## WHAT YOU WILL DO:
Repeat each of the following records word for word, without any change.

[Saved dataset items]
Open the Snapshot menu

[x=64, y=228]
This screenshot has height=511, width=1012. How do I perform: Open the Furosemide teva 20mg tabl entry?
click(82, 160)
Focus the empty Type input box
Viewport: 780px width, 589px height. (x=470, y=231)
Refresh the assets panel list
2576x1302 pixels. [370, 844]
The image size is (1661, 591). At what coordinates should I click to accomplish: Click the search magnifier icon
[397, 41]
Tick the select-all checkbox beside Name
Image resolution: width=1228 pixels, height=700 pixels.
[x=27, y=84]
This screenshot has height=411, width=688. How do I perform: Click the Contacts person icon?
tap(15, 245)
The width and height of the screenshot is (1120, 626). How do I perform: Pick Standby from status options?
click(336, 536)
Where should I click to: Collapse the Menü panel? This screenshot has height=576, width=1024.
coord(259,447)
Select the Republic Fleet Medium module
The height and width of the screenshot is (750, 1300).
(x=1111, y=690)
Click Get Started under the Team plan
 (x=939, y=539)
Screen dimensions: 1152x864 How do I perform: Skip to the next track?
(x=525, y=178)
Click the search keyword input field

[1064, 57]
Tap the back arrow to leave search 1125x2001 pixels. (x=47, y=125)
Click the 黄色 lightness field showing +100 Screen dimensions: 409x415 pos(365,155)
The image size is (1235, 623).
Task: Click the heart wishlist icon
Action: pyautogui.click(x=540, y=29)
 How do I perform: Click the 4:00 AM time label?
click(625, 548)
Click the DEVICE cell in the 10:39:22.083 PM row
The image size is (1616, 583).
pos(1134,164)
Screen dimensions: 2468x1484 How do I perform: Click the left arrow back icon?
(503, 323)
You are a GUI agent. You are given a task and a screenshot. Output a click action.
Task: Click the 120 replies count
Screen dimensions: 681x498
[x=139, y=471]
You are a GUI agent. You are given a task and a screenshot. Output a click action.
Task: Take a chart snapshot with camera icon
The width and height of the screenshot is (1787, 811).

## REPLY:
Open the Snapshot menu

[x=64, y=228]
This screenshot has height=511, width=1012. How do I perform: Open the Furosemide teva 20mg tabl entry?
click(82, 160)
Focus the empty Type input box
Viewport: 780px width, 589px height. (x=470, y=231)
Refresh the assets panel list
2576x1302 pixels. [370, 844]
The image size is (1661, 591). At what coordinates should I click to accomplish: Click the search magnifier icon
[397, 41]
Tick the select-all checkbox beside Name
Image resolution: width=1228 pixels, height=700 pixels.
[x=27, y=84]
This screenshot has height=411, width=688. How do I perform: Click the Contacts person icon?
tap(15, 245)
The width and height of the screenshot is (1120, 626). How do I perform: Pick Standby from status options?
click(336, 536)
Where should I click to: Collapse the Menü panel? This screenshot has height=576, width=1024.
coord(259,447)
Select the Republic Fleet Medium module
The height and width of the screenshot is (750, 1300).
(x=1111, y=690)
Click Get Started under the Team plan
 (x=939, y=539)
Screen dimensions: 1152x864 How do I perform: Skip to the next track?
(x=525, y=178)
Click the search keyword input field

[1064, 57]
Tap the back arrow to leave search 1125x2001 pixels. (x=47, y=125)
Click the 黄色 lightness field showing +100 Screen dimensions: 409x415 pos(365,155)
The image size is (1235, 623).
Task: Click the heart wishlist icon
Action: pyautogui.click(x=540, y=29)
 How do I perform: Click the 4:00 AM time label?
click(625, 548)
Click the DEVICE cell in the 10:39:22.083 PM row
The image size is (1616, 583).
pos(1134,164)
Screen dimensions: 2468x1484 How do I perform: Click the left arrow back icon?
(503, 323)
You are a GUI agent. You are given a task and a screenshot. Output a click action.
Task: Click the 120 replies count
Screen dimensions: 681x498
[x=139, y=471]
You are a GUI agent. You are given a task and a screenshot. Output a click action.
Task: Take a chart snapshot with camera icon
The width and height of the screenshot is (1787, 811).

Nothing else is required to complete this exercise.